# Stated exercise
Could you rewrite only the rows from the one containing "动态公告 (144, 1006)" through the last row, both included, raising every click coordinate value by 26?

# Entries
**********

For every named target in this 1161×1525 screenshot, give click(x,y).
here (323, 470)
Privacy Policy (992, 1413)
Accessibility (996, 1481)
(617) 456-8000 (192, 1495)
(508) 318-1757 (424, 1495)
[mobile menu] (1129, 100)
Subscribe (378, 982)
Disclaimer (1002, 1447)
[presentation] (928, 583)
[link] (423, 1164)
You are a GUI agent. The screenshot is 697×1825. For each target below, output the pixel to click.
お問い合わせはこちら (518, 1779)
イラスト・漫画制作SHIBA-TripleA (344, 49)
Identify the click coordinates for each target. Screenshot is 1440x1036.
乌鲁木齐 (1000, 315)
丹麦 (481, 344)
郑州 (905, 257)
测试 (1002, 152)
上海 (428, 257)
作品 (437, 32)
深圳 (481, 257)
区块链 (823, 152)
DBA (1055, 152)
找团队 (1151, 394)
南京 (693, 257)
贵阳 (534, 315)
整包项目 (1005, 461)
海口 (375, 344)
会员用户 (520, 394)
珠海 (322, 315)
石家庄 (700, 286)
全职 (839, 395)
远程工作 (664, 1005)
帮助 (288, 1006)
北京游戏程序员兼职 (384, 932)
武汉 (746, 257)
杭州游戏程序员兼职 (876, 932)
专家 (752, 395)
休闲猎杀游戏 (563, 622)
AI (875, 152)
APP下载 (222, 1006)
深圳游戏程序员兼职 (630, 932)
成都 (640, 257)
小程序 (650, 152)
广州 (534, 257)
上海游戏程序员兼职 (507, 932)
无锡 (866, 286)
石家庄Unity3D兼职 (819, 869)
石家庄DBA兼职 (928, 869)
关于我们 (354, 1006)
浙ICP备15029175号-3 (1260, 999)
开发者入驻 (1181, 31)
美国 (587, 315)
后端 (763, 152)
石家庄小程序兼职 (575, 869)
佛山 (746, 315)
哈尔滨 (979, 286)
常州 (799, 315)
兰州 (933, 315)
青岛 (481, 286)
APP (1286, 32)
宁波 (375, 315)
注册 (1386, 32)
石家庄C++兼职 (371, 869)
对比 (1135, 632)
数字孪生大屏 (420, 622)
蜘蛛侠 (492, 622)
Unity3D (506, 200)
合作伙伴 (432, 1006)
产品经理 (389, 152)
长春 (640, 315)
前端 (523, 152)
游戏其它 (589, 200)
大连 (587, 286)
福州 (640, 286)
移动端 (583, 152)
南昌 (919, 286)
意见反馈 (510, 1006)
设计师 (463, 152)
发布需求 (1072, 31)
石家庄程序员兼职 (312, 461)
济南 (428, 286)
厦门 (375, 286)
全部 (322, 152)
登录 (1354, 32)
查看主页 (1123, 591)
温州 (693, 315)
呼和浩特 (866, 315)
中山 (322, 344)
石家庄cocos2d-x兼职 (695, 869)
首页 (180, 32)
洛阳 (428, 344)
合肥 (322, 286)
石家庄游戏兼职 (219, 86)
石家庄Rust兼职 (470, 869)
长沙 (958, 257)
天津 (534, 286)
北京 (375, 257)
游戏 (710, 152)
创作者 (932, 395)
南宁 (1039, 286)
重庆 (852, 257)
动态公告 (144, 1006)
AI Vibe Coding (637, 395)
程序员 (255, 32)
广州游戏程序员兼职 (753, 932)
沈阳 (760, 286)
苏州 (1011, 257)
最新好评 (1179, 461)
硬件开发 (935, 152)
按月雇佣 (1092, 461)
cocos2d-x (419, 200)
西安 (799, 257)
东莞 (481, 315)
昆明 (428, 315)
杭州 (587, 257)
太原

**********

# Solution
动态公告 (170, 1032)
AI Vibe Coding (663, 421)
程序员 (281, 58)
广州游戏程序员兼职 (779, 958)
沈阳 (786, 312)
苏州 (1037, 283)
最新好评 (1205, 487)
硬件开发 (961, 178)
按月雇佣 (1118, 487)
cocos2d-x (445, 226)
西安 (825, 283)
东莞 (507, 341)
昆明 (454, 341)
杭州 (613, 283)
太原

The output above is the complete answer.